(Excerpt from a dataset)
========

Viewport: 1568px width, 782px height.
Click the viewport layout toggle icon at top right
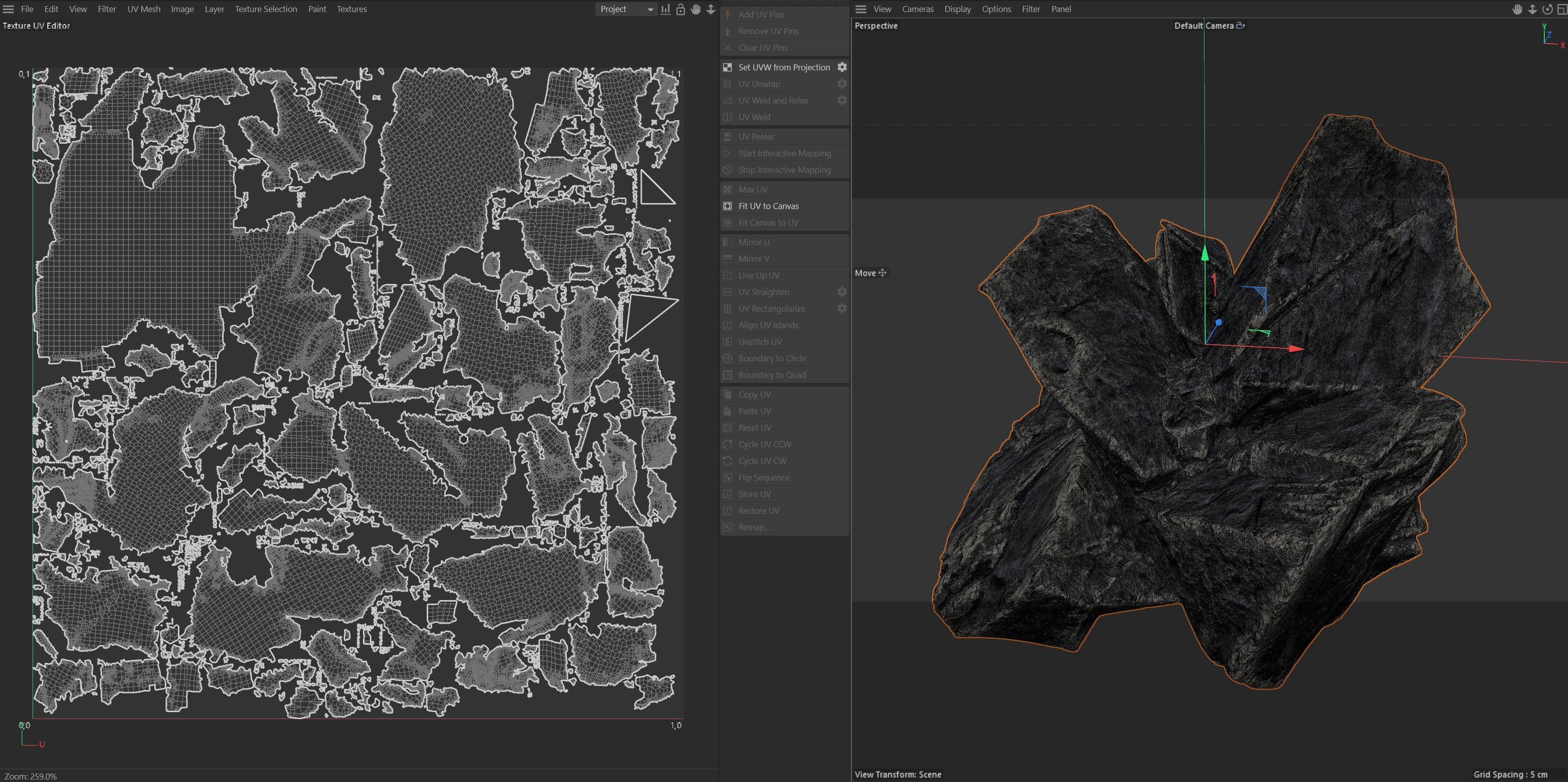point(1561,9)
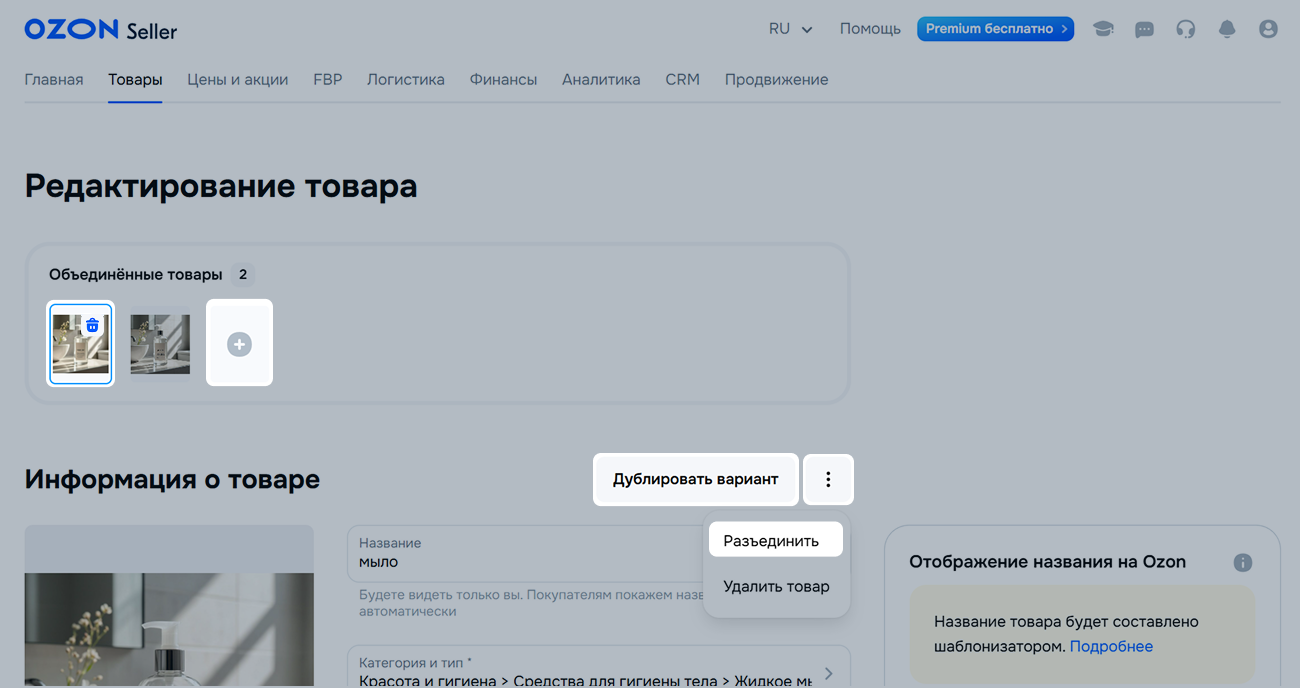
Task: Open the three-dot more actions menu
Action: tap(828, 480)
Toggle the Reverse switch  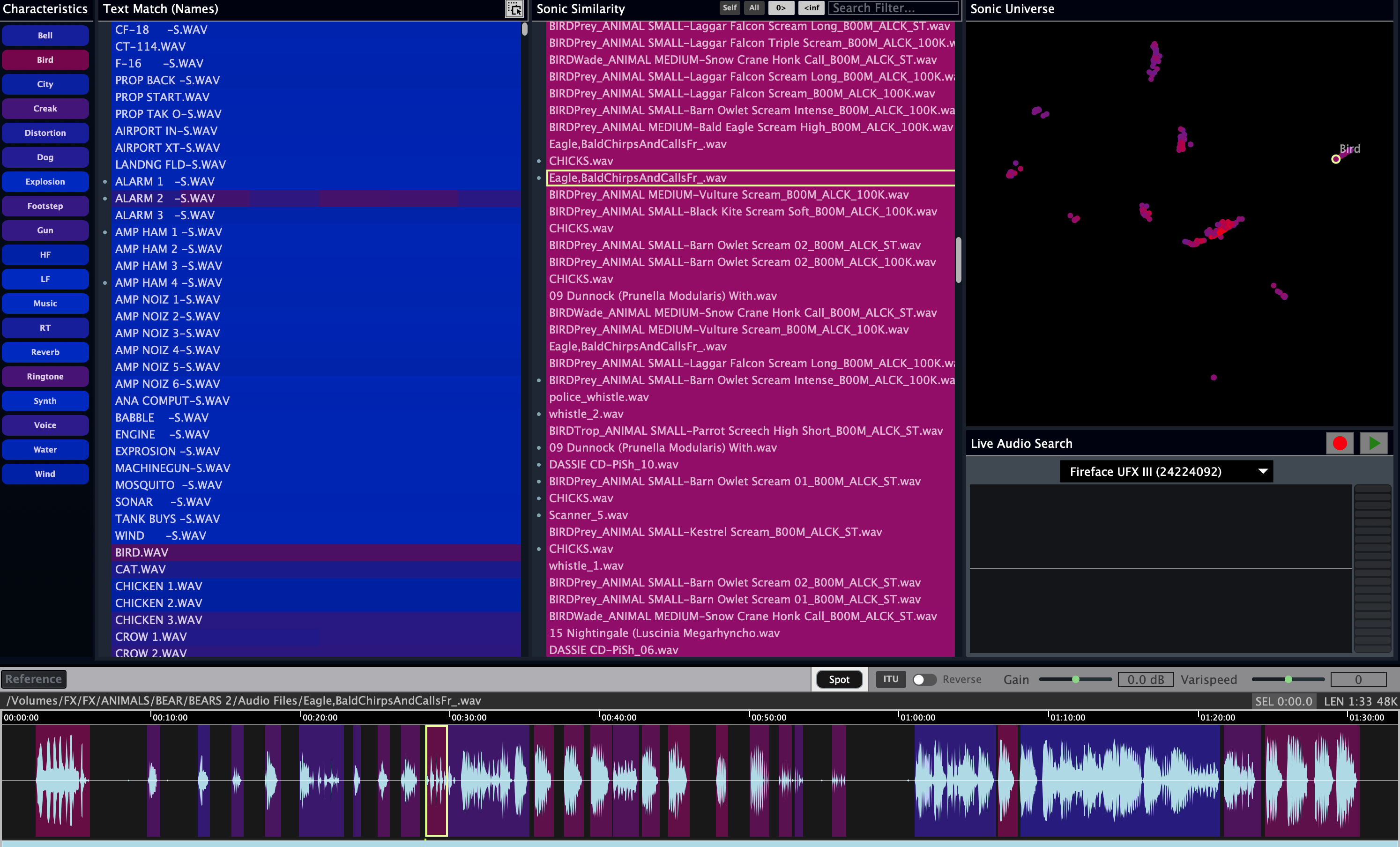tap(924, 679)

========

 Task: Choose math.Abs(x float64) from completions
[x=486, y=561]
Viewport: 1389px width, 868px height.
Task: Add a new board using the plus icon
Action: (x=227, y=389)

========

## Exercise objective
State how many lines above contain the string "icon", with case counting. Give only the number.

## Reply to the task
2